Plast Reconstr Surg. 2025 May 6. doi: 10.1097/PRS.0000000000012186. Online ahead of print.
ABSTRACT
BACKGROUND: Oral propranolol is the first-line treatment for problematic infantile hemangiomas (IHs) requiring systematic therapy. Several retrospective studies have reported the successful treatment of facial IHs with propranolol. In this study, we conducted a prospective trial to evaluate the long-term outcomes of oral propranolol use in patients with facial IHs.
METHODS: The primary outcome was the clinical response 4 years after treatment.
RESULTS: A total of 272 patients were analyzed, including 38 (14.0%) patients with ulcerated IHs. Four years after treatment, propranolol treatment had resulted in no/minimal sequelae in 232 patients (85.3%). A total of 265 (97.4%) patients reported a durable response to propranolol therapy.
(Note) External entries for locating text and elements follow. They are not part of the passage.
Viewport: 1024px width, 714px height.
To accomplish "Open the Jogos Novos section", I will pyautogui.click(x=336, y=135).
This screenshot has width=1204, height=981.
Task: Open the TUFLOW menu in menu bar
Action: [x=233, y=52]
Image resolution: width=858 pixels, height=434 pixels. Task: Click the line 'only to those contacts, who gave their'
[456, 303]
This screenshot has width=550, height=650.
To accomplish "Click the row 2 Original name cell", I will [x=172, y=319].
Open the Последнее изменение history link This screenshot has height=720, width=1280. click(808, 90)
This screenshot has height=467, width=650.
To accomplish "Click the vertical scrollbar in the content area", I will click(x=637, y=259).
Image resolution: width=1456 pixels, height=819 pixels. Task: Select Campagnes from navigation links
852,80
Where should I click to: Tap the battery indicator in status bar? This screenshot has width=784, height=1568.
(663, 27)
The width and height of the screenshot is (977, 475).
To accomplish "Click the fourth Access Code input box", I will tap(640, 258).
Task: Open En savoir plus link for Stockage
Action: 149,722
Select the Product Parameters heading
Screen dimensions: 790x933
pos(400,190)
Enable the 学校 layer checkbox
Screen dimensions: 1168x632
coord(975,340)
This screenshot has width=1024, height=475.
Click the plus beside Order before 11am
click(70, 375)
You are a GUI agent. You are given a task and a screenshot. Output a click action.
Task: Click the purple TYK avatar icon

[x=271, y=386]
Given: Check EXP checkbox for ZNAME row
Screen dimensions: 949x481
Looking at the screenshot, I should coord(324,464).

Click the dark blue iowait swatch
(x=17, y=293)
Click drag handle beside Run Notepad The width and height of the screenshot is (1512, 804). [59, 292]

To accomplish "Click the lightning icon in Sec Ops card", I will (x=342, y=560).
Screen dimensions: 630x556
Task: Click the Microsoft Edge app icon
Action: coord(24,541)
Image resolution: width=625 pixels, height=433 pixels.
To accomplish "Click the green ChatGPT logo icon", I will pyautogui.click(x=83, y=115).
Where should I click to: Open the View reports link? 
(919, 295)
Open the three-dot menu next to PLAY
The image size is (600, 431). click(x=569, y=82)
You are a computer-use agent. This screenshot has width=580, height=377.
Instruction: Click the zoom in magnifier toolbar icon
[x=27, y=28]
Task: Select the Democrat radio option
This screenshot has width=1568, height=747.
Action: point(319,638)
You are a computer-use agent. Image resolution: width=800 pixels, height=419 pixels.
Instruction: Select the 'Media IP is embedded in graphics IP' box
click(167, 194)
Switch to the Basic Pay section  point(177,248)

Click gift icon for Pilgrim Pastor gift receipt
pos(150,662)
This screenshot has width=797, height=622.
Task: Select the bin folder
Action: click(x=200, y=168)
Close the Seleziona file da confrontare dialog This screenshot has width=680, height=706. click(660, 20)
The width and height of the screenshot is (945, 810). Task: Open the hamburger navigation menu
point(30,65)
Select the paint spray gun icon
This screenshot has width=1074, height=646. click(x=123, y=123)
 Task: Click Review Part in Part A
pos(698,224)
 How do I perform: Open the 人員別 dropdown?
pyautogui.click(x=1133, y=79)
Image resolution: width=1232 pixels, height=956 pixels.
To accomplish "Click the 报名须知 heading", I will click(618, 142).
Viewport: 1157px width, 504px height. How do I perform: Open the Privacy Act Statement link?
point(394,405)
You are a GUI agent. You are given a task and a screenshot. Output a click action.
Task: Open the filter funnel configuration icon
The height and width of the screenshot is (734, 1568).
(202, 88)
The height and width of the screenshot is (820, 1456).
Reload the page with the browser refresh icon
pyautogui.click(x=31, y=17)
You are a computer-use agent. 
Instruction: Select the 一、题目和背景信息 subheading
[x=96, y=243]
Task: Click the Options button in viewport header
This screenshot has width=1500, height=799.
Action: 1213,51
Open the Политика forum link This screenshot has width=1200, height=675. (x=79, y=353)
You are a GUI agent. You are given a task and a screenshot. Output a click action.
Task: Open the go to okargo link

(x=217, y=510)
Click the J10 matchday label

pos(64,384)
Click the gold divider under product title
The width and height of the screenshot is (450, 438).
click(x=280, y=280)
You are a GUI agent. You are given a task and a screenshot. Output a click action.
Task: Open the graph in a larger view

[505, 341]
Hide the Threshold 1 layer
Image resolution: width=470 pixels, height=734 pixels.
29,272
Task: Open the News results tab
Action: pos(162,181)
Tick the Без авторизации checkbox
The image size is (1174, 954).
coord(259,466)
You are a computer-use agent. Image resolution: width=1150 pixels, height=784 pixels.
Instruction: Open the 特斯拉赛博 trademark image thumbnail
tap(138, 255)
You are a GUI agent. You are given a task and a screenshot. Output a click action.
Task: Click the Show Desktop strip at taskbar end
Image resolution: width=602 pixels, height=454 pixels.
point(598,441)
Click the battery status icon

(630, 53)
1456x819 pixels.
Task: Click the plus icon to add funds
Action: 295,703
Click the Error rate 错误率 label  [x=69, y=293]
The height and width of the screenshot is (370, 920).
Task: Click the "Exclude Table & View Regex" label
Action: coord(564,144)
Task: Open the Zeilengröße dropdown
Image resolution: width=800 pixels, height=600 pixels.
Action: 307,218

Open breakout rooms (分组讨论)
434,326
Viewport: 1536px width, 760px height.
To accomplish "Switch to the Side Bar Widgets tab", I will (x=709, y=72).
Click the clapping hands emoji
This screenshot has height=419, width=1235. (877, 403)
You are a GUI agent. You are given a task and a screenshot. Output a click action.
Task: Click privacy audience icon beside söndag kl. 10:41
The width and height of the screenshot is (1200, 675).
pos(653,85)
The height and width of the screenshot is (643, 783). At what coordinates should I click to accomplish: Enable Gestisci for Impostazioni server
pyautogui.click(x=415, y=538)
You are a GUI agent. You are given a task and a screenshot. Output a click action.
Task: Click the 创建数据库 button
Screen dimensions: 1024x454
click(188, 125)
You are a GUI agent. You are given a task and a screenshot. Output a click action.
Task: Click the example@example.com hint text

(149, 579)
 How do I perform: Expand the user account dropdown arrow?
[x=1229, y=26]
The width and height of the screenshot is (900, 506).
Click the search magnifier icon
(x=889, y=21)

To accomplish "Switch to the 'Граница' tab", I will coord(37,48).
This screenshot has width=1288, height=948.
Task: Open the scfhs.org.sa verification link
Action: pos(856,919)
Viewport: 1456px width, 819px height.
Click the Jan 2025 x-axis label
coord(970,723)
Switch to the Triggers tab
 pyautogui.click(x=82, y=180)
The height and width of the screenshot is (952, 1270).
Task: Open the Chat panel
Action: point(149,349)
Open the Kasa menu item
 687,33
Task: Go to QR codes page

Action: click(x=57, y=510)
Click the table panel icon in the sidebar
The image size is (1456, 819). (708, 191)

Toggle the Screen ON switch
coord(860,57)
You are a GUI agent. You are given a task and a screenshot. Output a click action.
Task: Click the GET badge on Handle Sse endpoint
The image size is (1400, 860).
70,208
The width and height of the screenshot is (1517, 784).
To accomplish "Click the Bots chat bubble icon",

Major rebound occurred in 16.9% of patients after propranolol discontinuation. Additional surgery and laser treatment were required in 8.1% and 8.8% of patients, respectively. Logistic regression analyses revealed that age ≥ 3 months (95% confidence interval [CI], 1.488-31.023; P=0.013), nasal IH (95% CI, 2.143-97.571; P=0.006) and hemangioma ulceration (95% CI, 2.673-49.034; P=0.001) were independent factors predictive of long-term severe/significant sequelae. Segmental subtype (95% CI, 2.081-45.597; P=0.004), mixed IH (95% CI, 3.249-26.841; P<0.001) and lip IH (95% CI, 2.224-92.278; P=0.005) were independent risk factors for major rebound.
CONCLUSIONS: In this large cohort of patients with facial IHs, propranolol treatment was effective and induced no/minimal sequelae at 4 years after treatment. However, long-term severe/significant sequelae and major rebound after propranolol treatment remain challenges.